Mais aujourd'hui, nous sommes tombés dans la monoculture culturelle. Toutes les valeurs sont forgées selon des principes définis, et même l'enfant, dès l'école, entre dans un système de compétitivité". Si bien que "beaucoup d'enfants sont plus dans la peur d'échouer, que dans l'enthousiasme d'apprendre".

UN SCENARIO A REVISER DE FOND EN COMBLE

En 2002, Pierre Rabhi pressé par certains de se présenter aux élections présidentielles, réfléchit que mieux vaudrait " profiter de cette échéance nationale importante pour instaurer un débat citoyen. "Il y a dans la société civile des gens qui cherchent...qui créent...énormément d'innovations concordant à ce qui serait nécessaire pour demain. Je travaille actuellement sur "De la puissance de la modération". Il faut remettre les choses à l'échelle de nos véritables besoins, car nous sommes dans une société de gaspillage monstrueux. 30% à 40% des productions humaines des pays riches ne sont que du rebut".
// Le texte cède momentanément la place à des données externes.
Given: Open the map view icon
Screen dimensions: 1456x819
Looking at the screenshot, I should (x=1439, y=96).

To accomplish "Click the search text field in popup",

L'authentique révolution ? "Construire une communauté humaine capable d'assurer par elle-même sa survie biologique, extrêmement fragile dans le monde dit évolué". Détérioration des terres, pollution des eaux, confiscation des semences, anéantissement des abeilles, disparition des paysans... "Il y a des exploitants agricoles ou des industriels de la terre, mais même pour eux, sans subventions agricoles, que se passerait-il ? Ils s'appauvrissent, enrichissent les banques, les marchands de matériaux, d'engrais...
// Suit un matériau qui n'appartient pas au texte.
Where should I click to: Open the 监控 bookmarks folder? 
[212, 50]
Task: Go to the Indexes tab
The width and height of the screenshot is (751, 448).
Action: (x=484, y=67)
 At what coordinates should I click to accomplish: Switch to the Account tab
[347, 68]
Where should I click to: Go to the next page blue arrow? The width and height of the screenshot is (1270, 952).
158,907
Nous sommes dans un scénario qu'il faut réviser de fond en comble". La question est "comment reconstruire une autonomie pour aboutir à la liberté ? avec une problématique fondamentale : quelle vision avons-nous du monde, et de la nature ? "

 

Pierre Rabhi est l'auteur de plusieurs ouvrages, dont "La sobriété heureuse"

 

"Pierre Rabhi est un précurseur en matière d'agroécologie et de ce qu'on nomme aujourd'hui la décroissance. Tandis que beaucoup ont attendu les retombées économiques et écologiques des Trente glorieuses pour prendre conscience des effets désastreux de la modernité, Pierre Rabhi choisit la sobriété et le retour à la terre dès la fin des années 50.
Avec sa femme Michèle, il investit dans une fermette ardéchoise sans confort moderne et travaille à une vie simple et paisible." (estrella-oscura)
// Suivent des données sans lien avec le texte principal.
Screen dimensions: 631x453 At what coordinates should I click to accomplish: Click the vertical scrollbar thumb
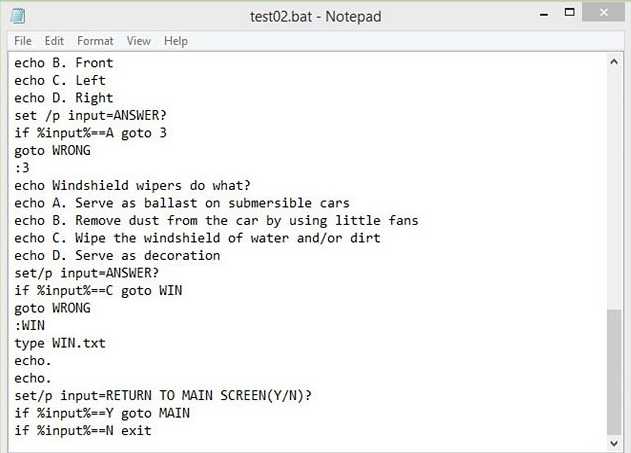pyautogui.click(x=614, y=372)
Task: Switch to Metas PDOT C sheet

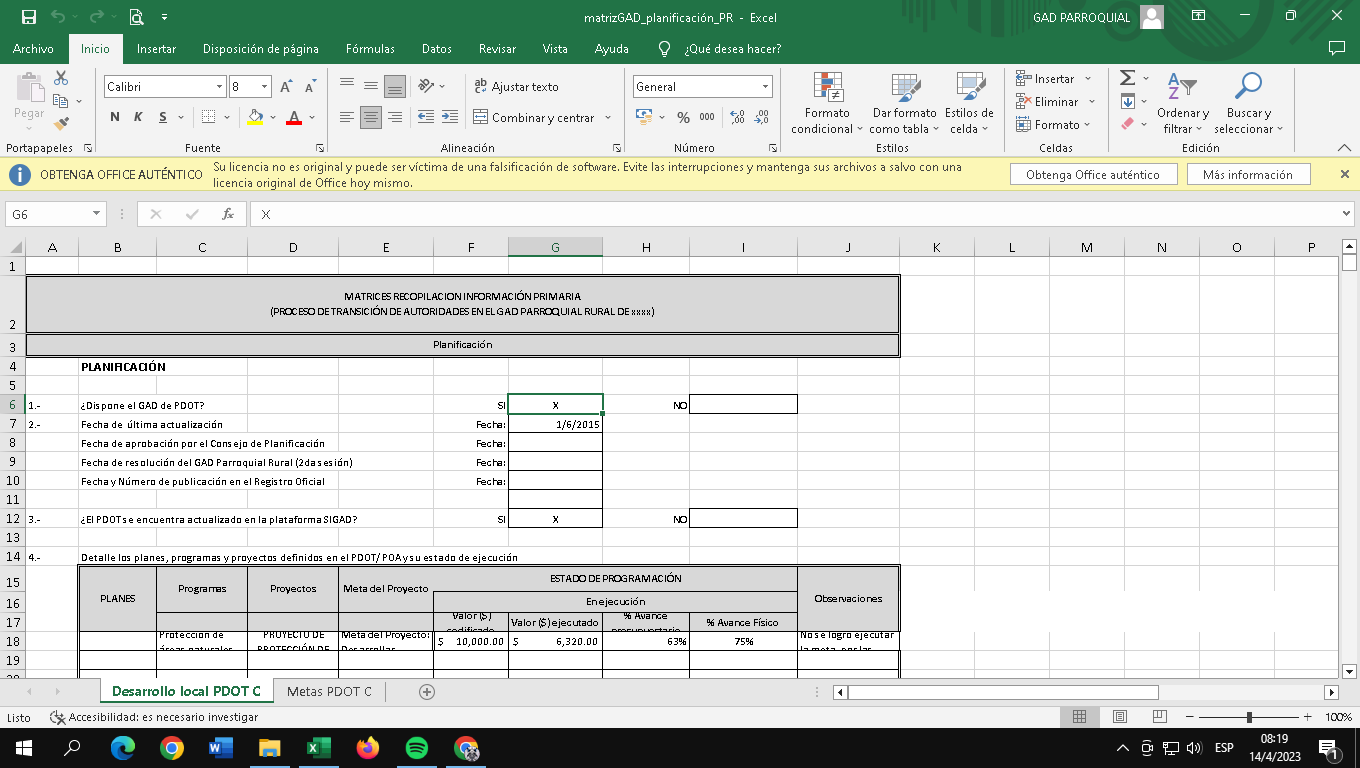Action: pyautogui.click(x=329, y=692)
Une autre vision du monde, pourquoi pas dès l'école ? La fille de Pierre, Sophie, dirige une école l'instruction est basée sur la"méthode pédagogique Montessori".

COLIBRIS 83 DRACENIE

 

Cette manifestation était organisée par l'ADSECA (Association de Défense des Sites et de l'Environnement de la Commune d'Aups), l'ASPE (Association Sillanaise pour la Défense de l'Environnement), le PNR du Verdon et Colibris 83 Dracénie. "Le premier Colibris local en France, né en 2008, précise Michel Berthelot, son président. Mouvement pour la Terre et l'Humanisme, il soutient les AMAP (Associations pour le Maintien d'une Agriculture Paysanne) - la 2ème AMAP de France a été créée en avril 2001 au Flayosquet-, ainsi que les Jardins Partagés. Très actif, Colibris participe à de nombreuses manifestations sur la région, tout particulièrement en cette saison du Festival de la Terre.